▸ **Exercise instructions**
With pictures excluded, retype exactly every line from the one containing "Instruction: Close the" to the end of the records below.

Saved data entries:
|---|

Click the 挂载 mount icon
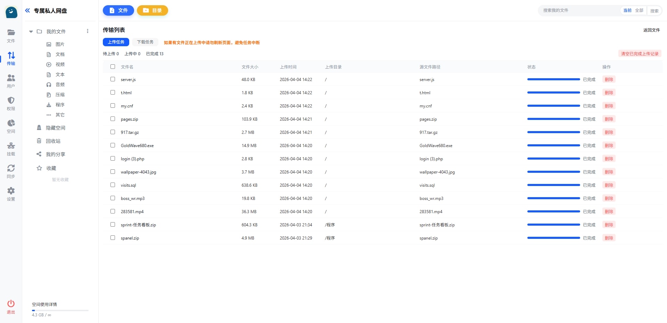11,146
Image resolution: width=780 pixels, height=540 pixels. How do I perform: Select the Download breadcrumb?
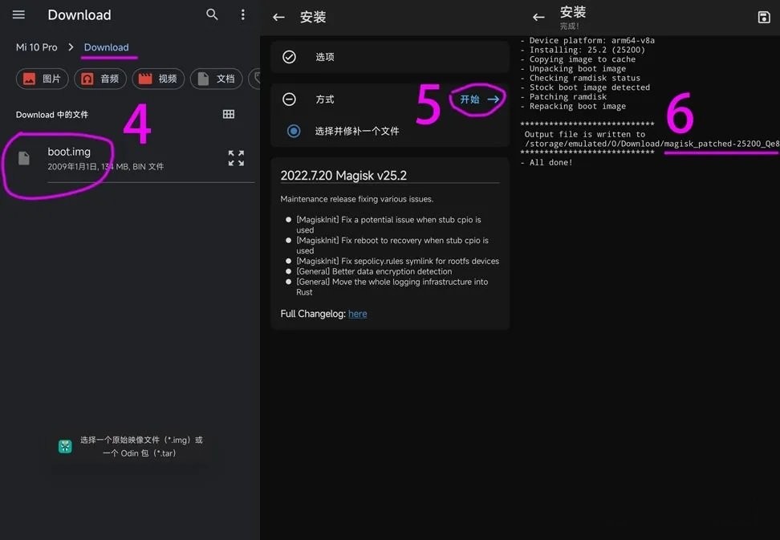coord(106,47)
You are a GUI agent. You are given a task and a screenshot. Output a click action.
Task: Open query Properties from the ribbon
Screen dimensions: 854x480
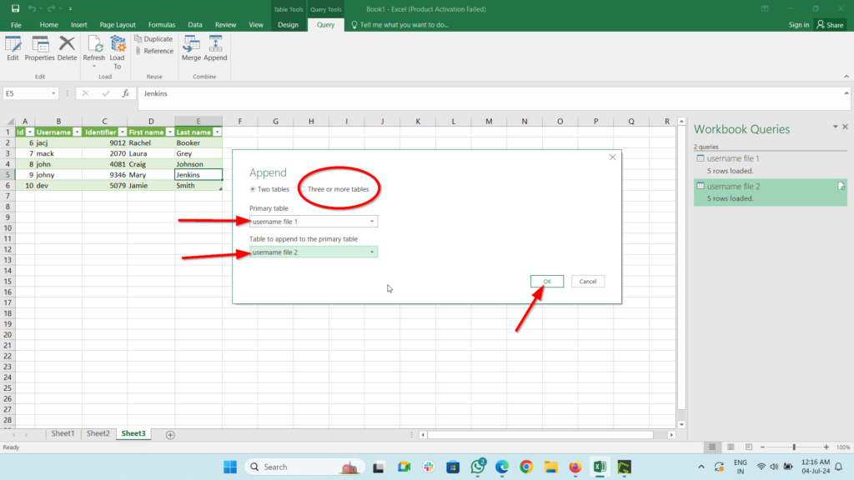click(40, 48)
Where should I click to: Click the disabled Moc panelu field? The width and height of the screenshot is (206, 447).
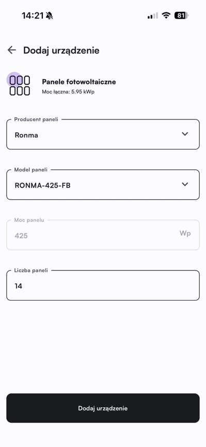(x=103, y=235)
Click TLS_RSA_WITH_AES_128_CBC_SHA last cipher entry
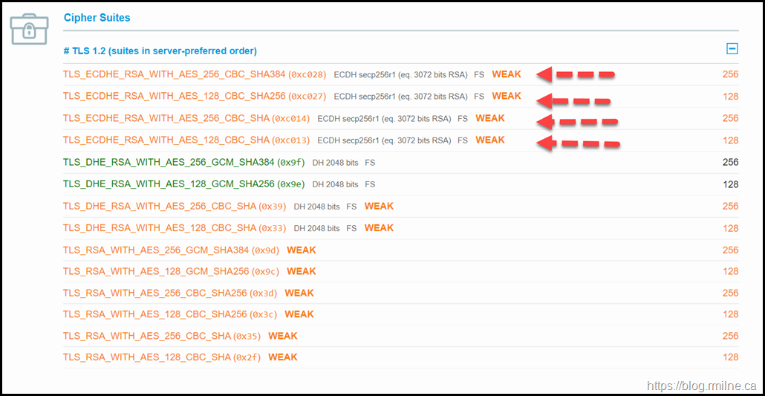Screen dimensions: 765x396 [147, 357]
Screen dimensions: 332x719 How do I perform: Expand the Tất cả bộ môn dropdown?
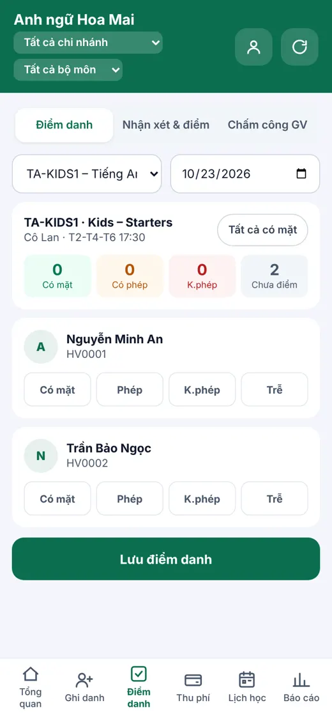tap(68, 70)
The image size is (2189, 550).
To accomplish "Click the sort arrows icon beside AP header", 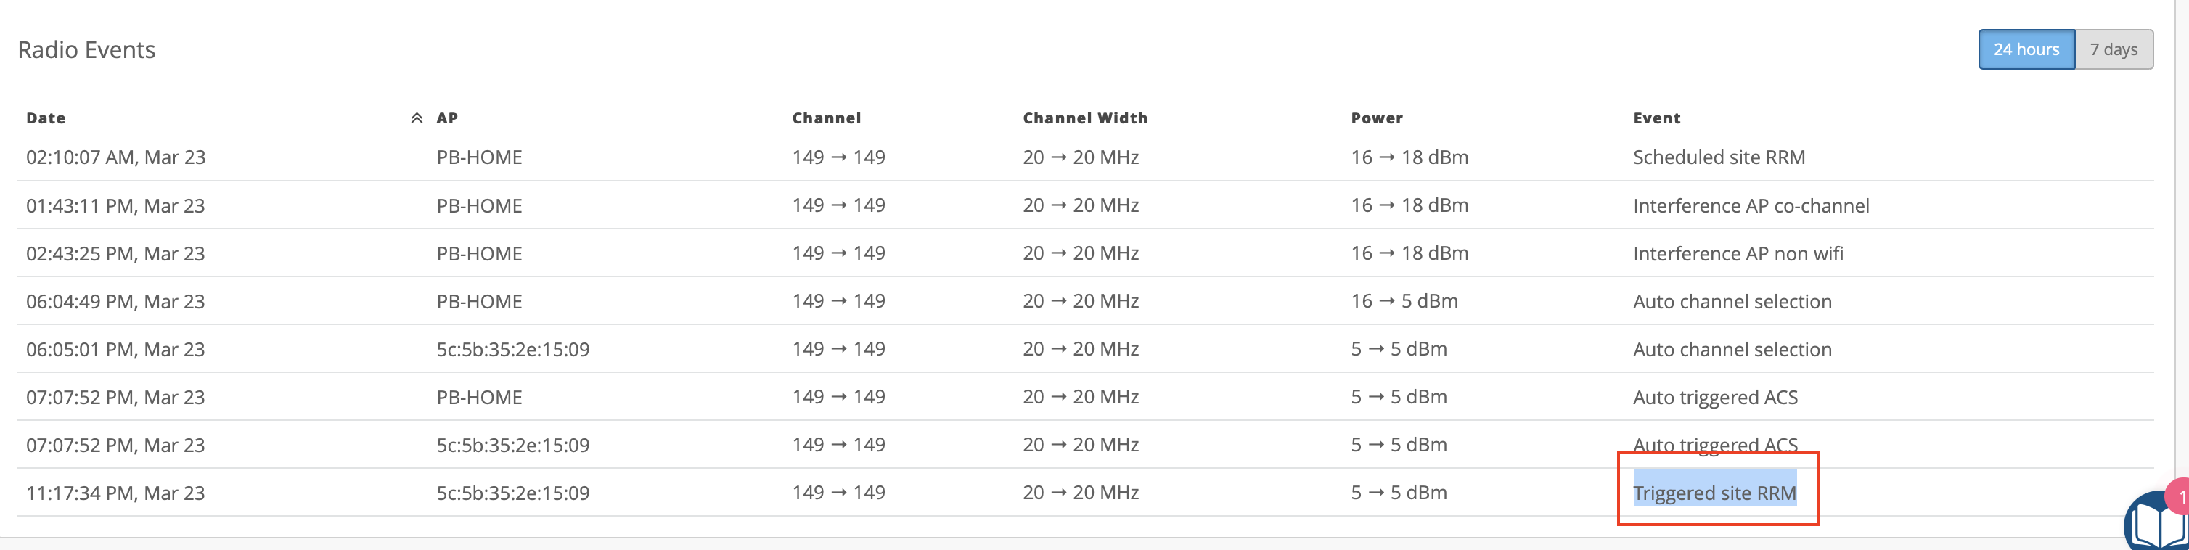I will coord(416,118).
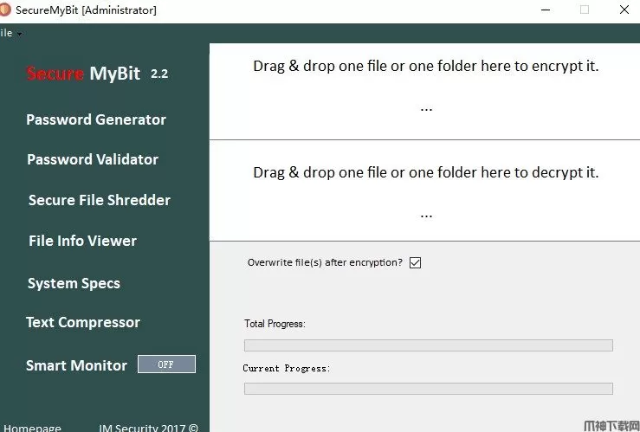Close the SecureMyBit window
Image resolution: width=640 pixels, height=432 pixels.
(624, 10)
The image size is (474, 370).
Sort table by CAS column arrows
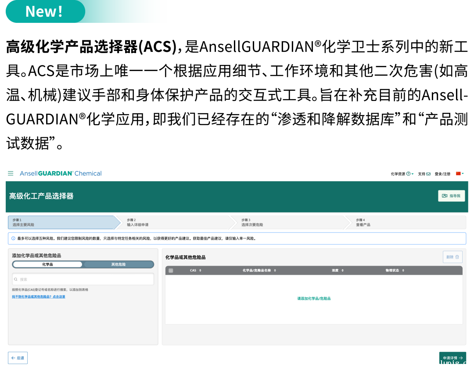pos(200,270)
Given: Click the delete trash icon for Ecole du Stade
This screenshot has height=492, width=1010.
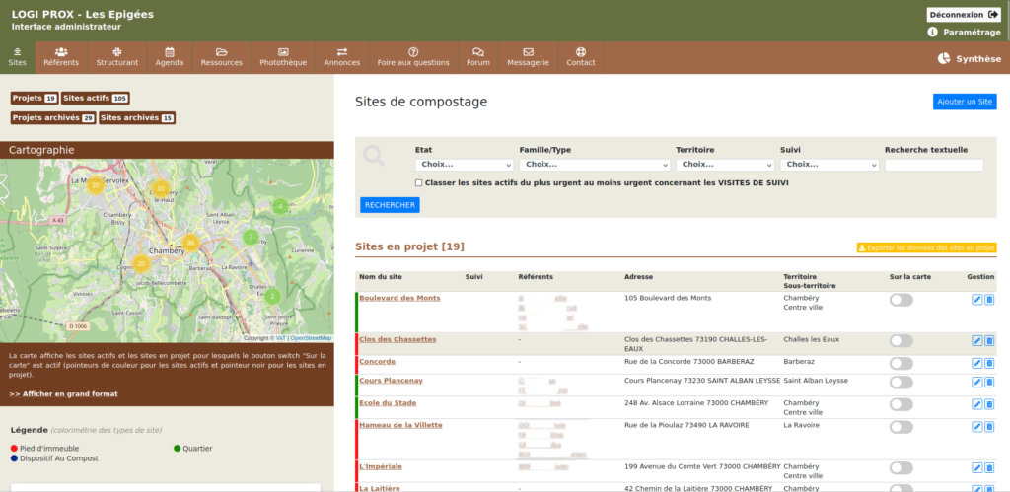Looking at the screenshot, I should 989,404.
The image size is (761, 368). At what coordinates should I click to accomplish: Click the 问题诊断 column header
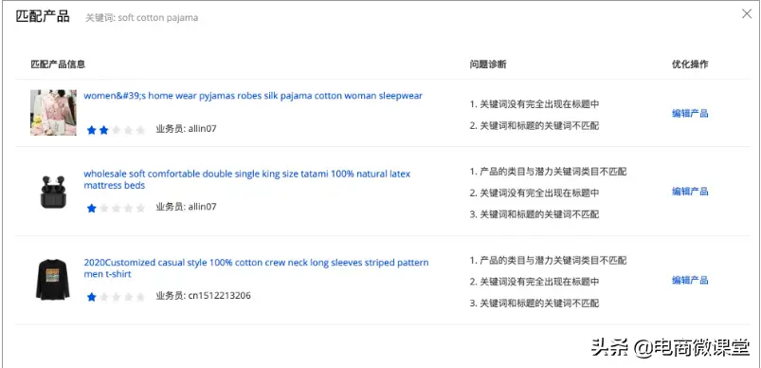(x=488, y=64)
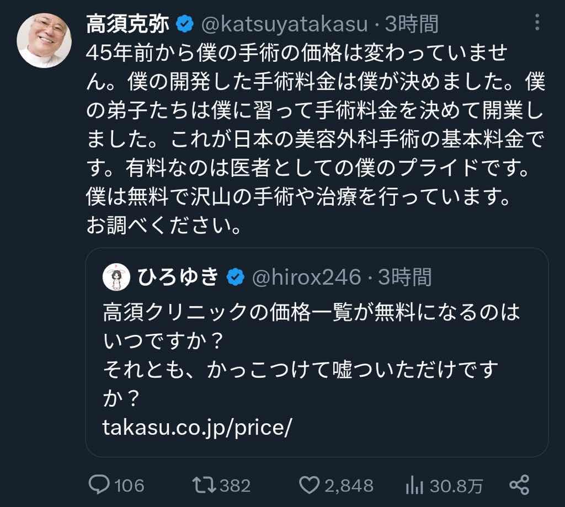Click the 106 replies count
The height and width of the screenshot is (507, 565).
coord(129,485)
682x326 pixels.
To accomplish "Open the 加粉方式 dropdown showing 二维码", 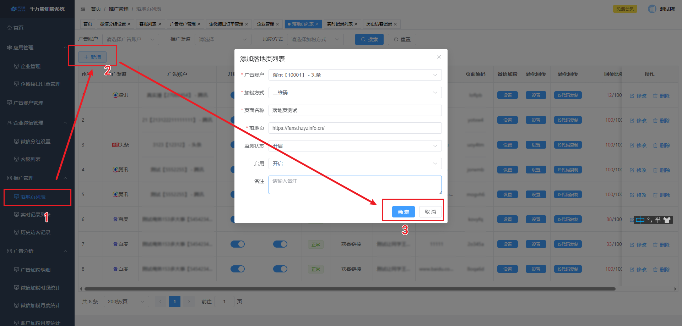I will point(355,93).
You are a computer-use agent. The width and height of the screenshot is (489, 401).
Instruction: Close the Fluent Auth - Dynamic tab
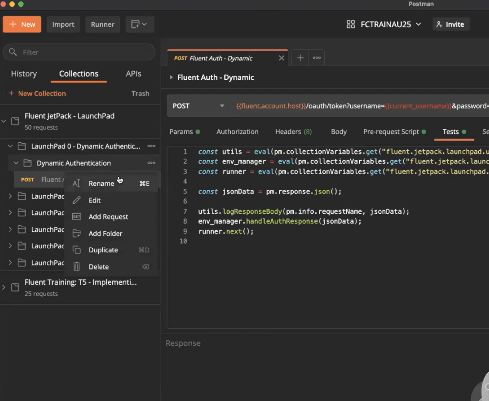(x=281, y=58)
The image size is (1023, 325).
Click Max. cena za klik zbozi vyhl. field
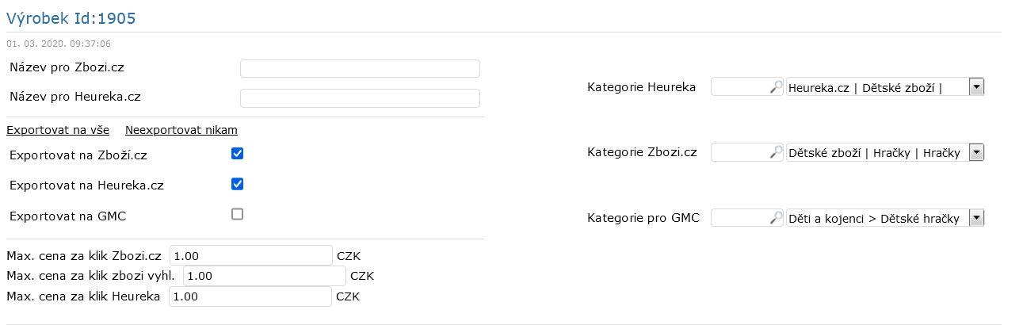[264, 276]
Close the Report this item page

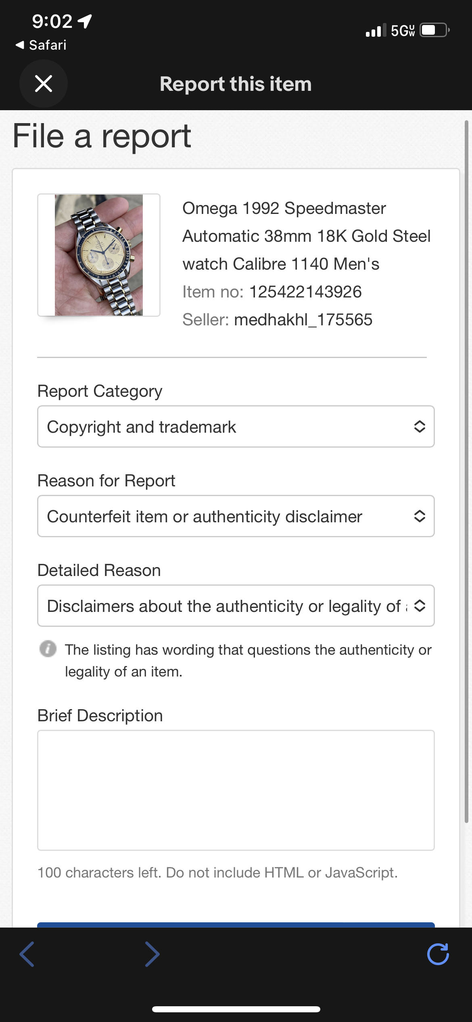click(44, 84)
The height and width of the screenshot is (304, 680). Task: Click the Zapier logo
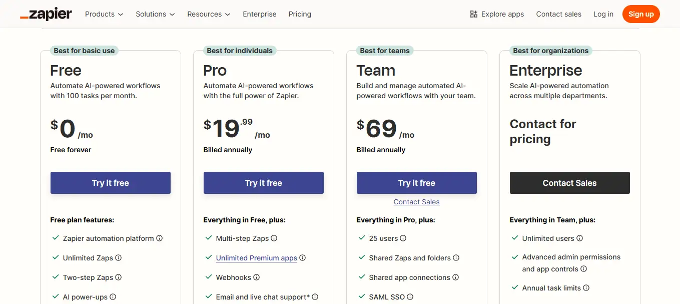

|---|

▸ **Response to this exercise**
Instruction: Close the Fluent Auth - Dynamic tab
(x=281, y=58)
The image size is (1023, 325).
Click Max. cena za klik zbozi vyhl. field
[264, 276]
Close the Report this item page

click(44, 84)
The height and width of the screenshot is (304, 680). Task: Click the Zapier logo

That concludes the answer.